### TESTO DI RIFERIMENTO

Il computo degli anni

Il calendario berbero tradizionale non era legato ad un'era rispetto alla quale si contassero gli anni. Là dove si conservano modi tradizionali di calcolare gli anni (la civiltà tuareg), gli anni non vengono espressi con dei numeri ma hanno ciascuno un nome che lo caratterizza, a partire da particolari avvenimenti verificatisi in esso, come la morte di qualche personaggio importante, una battaglia sanguinosa o decisiva, ecc., ma anche eventi naturali: abbondanza di pascoli in una determinata regione, carestie, pestilenze o invasioni di cavallette.[32]

In qualche caso, gli storici hanno tramandato la memoria di alcuni anni dotati di un "nome" nei secoli passati in altre parti del Nordafrica. Per esempio, Abu Zakariyya' al-Warglani nella sua Cronaca ricorda che il 449 dell'egira (1057-1058) fu noto, nel mondo ibadita come "anno della visita" per via di una nutrita ambasceria fatta quell'anno da Tripolitani alla comunità di Ouargla; analogamente, nell'anno 461 (1068-1069) "morì Khalifa ibn Zâra e fu abbondante la pianta primaverile detta îjâl"[33].

A partire dagli anni Ottanta, però, in seguito a un'iniziativa di Ammar Neggadi, un berbero dell'Aurès che aveva fatto parte dell'Académie Berbère di Parigi e aveva poi fondato Tediut n'Aghrif Amazigh (Unione del Popolo Amazigh -UPA-)[34], si è diffuso nel mondo associativo berbero l'uso di calcolare gli anni partendo dal 950 a.C., data approssimativa di ascesa al potere del primo faraone libico in Egitto: la cosiddetta Era Sheshonq (per cui, ad esempio, l'anno 2007 del calendario gregoriano corrisponde all'anno 2957 del calendario berbero). Col passare del tempo questa che poteva sembrare un'innovazione eccentrica è stata adottata con convinzione da molti militanti della cultura berbera[35] e fa oramai parte del patrimonio identitario di questo popolo, integrata nell'insieme di usanze tradizionali relative al calendario nordafricano.

Foto scattata il 31 dicembre 2007 presso Tafraout (Marocco), con la scritta in tifinagh aseggas ameggaz ("buon anno") e in francese bonne année 2959 ("buon anno 2959" = 2009) con l'errore di 1 anno.

######
### DATI REGISTRATI

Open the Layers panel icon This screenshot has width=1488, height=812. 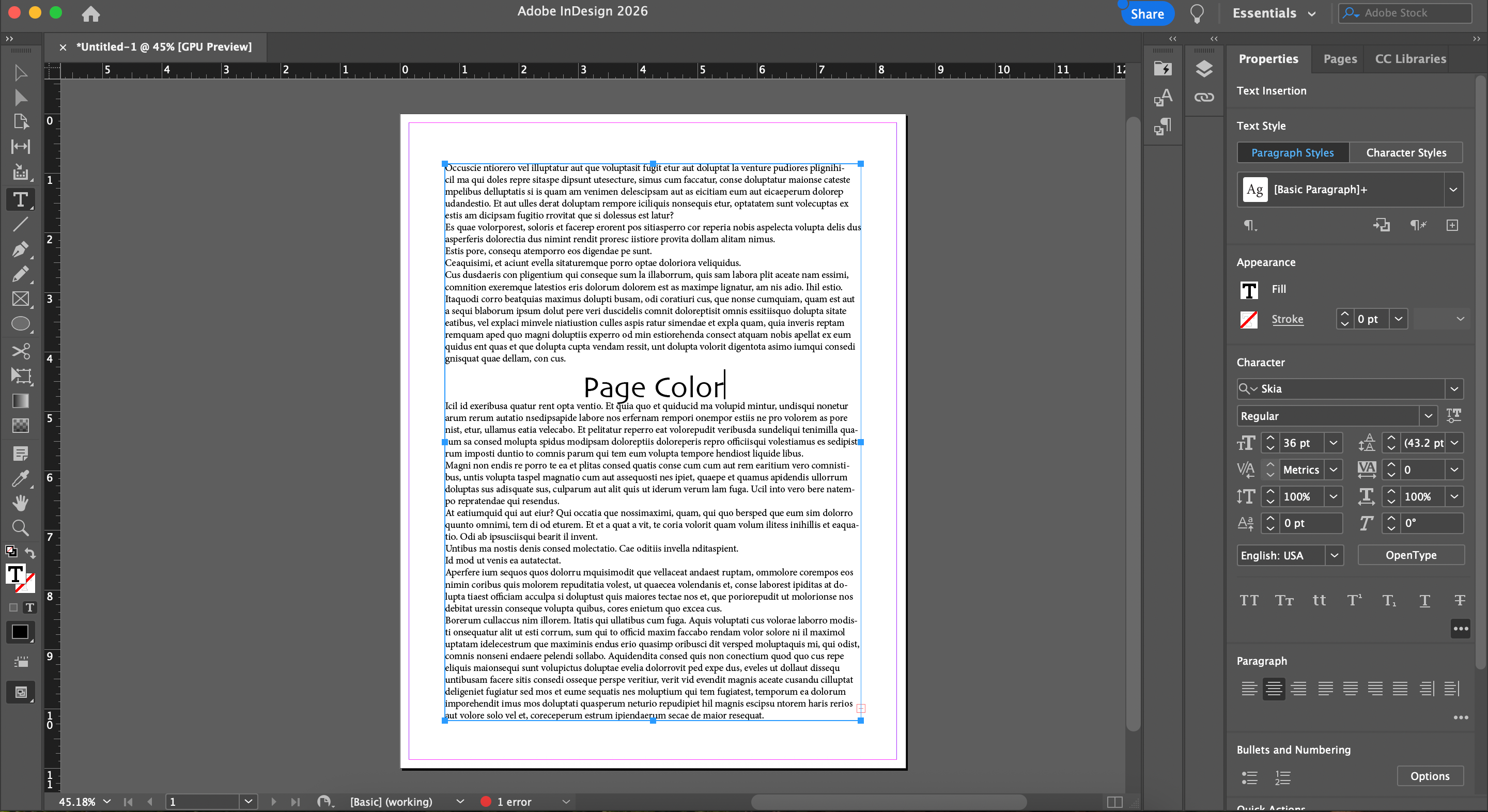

######

● CONSEGNA
Riscrivi parola per parola il passo del testo sul computo degli anni che si apre con le parole contenenti "A partire dagli" e si chiude con "al calendario nordafricano.".

● SOLUZIONE
A partire dagli anni Ottanta, però, in seguito a un'iniziativa di Ammar Neggadi, un berbero dell'Aurès che aveva fatto parte dell'Académie Berbère di Parigi e aveva poi fondato Tediut n'Aghrif Amazigh (Unione del Popolo Amazigh -UPA-)[34], si è diffuso nel mondo associativo berbero l'uso di calcolare gli anni partendo dal 950 a.C., data approssimativa di ascesa al potere del primo faraone libico in Egitto: la cosiddetta Era Sheshonq (per cui, ad esempio, l'anno 2007 del calendario gregoriano corrisponde all'anno 2957 del calendario berbero). Col passare del tempo questa che poteva sembrare un'innovazione eccentrica è stata adottata con convinzione da molti militanti della cultura berbera[35] e fa oramai parte del patrimonio identitario di questo popolo, integrata nell'insieme di usanze tradizionali relative al calendario nordafricano.